The reasons for advising a client to accept a secured loan are very clear and easily assimilated when they are introduced as part of a broader based discussion on capital raising. Fluent has been at the forefront of a broad strategy of engagement with the broker community through our intermediary dedicated arm, Fluent for Advisers.
Regulatory endorsement alone was never going to persuade advisers to adopt secured loans right off the bat. One of the first things we had to reinforce was that secured loans are not and never will be a straight substitute for remortgaging. I think many brokers felt that they were being railroaded, but once they understood in our seminars that was not the case, then it became easier to demonstrate when and where a secured loan was worth considering.
However, I think there is still resistance to the concept that remortgaging might be the wrong advice. Most of that is based on three main factors. A past perception of secured loans, a view of costs that does not actually bear proper scrutiny and an understandable reluctance to try a sector with which they are unfamiliar.
Therefore, that does mean that there are customers going into a remortgage who would have been better served by a secured loan.
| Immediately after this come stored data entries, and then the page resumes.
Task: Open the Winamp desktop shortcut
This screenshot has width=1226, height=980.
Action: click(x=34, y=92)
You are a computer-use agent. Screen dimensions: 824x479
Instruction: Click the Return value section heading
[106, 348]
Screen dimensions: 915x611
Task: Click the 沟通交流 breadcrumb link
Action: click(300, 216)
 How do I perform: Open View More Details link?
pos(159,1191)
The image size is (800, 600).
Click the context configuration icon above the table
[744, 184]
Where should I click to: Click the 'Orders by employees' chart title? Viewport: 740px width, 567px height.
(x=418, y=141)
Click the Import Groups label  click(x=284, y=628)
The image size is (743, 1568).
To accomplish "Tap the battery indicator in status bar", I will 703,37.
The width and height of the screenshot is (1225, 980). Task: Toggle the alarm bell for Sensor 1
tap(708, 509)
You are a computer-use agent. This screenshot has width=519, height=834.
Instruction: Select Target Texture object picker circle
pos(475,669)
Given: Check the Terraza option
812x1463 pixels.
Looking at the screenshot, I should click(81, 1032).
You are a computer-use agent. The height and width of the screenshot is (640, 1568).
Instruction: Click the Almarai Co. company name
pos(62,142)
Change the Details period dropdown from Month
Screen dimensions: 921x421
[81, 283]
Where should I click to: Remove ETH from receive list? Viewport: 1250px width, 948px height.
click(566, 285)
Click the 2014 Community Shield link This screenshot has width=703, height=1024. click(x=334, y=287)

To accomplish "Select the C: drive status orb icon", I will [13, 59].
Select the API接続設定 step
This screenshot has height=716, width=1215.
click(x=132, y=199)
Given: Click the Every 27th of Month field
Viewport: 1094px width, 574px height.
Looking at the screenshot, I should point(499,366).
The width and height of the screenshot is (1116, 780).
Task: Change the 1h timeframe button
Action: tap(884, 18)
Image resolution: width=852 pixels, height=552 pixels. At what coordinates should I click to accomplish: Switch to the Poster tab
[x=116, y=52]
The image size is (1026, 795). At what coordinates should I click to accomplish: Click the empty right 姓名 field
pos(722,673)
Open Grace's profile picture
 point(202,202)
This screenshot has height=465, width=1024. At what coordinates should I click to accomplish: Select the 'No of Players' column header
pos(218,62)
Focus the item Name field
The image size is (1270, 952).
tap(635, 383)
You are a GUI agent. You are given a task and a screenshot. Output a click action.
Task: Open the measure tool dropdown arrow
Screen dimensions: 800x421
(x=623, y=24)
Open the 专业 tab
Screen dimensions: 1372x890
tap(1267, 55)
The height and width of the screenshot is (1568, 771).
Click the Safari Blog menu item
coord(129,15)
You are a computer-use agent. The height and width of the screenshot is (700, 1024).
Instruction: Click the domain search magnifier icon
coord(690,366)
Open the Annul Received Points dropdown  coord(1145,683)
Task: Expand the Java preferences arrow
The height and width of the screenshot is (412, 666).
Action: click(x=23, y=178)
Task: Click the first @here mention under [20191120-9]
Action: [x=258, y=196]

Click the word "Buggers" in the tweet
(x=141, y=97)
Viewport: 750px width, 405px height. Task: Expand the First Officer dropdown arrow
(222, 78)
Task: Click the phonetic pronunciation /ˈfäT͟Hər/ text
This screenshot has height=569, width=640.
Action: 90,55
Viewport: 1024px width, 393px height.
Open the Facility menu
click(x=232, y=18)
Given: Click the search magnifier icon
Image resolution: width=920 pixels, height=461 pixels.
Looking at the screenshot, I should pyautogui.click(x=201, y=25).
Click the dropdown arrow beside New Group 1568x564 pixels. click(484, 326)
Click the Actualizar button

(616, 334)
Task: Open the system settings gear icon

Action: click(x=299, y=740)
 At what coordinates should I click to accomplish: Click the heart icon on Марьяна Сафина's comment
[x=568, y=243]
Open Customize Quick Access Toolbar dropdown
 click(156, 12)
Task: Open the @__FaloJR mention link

Those clients could be at a disadvantage on many levels including an extended length of term they did not want for the extra borrowing, a compulsory change to C&I repayment and seeing their monthly costs increase or the loss of a good long term rate on their existing mortgage, among others.
Changing attitudes to secured loans were never likely to happen overnight, but I believe we are making headway, just not as quickly as I think the situation demands.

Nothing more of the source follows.